大熊30日午前9時「解除」 帰還困難区域、復興拠点居住可能に

 

 大熊町は16日、東京電力福島第1原発事故に伴う帰還困難区域のうち、町内の特定復興再生拠点区域(復興拠点)について、30日午前9時に避難指示を解除すると発表した。解除されるのはJR大野駅周辺の下野上地区など、かつて町の中心部だった約8.6平方キロ。県内6町村にある復興拠点で避難指示が解除されるのは葛尾村に続き2例目。

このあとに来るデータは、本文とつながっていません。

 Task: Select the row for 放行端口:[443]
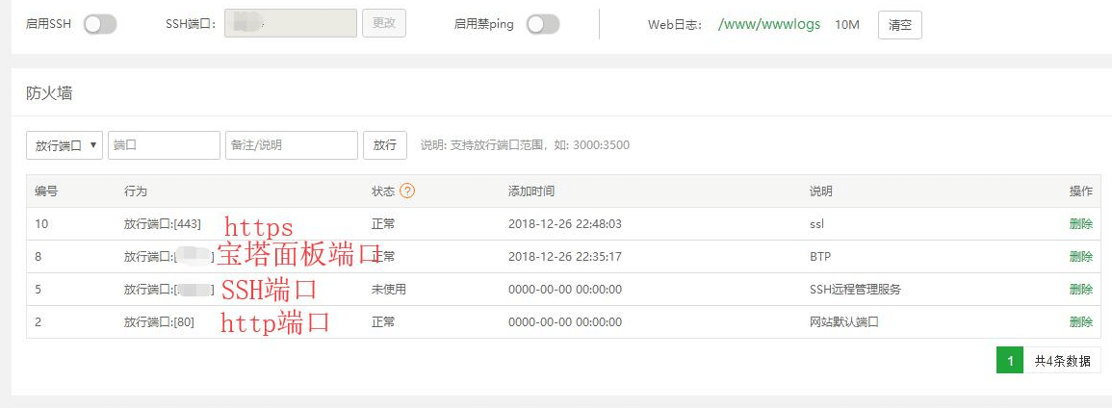(x=162, y=224)

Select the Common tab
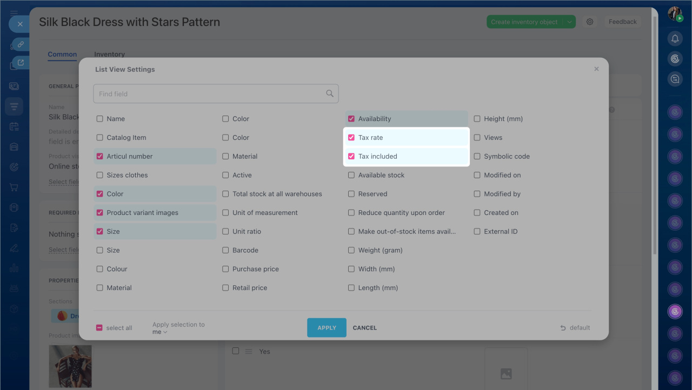(x=62, y=55)
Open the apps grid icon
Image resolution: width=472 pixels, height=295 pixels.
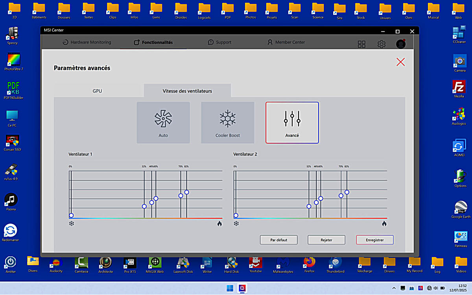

 政府、県、町が16日に協議し、放射線量やインフラの状況、住民との協議など解除の要件を満たしたとして合意した。吉田淳町長は町役場で開いた記者会見で「多くの協力を得てここまで来たが、これからがスタートだ」と語った。町は大野駅周辺で各種施設や住宅などを、2024年度を軸に整備する計画で、吉田町長は「働く場と住む場を整備し、帰還する人、新たに生活する人をより多く迎えたい」と話した。

 復興拠点の住民登録(今年3月末現在)は2255世帯5896人。昨年12月から始まった準備宿泊には、これまでに18世帯49人が参加登録している。町は解除から5年後の居住人口について約2600人を目標としている。復興拠点から外れた地域の住民登録は1346世帯3669人。

 町では居住制限、避難指示解除準備の各区域だった大川原、中屋敷両地区で19年4月、大野駅周辺の帰還困難区域で20年3月に避難指示が解除された。

 復興拠点を巡っては、葛尾村で12日に避難指示が解除された。双葉町は今年6月以降、浪江、富岡、飯舘3町村は来年春ごろの解除を予定している。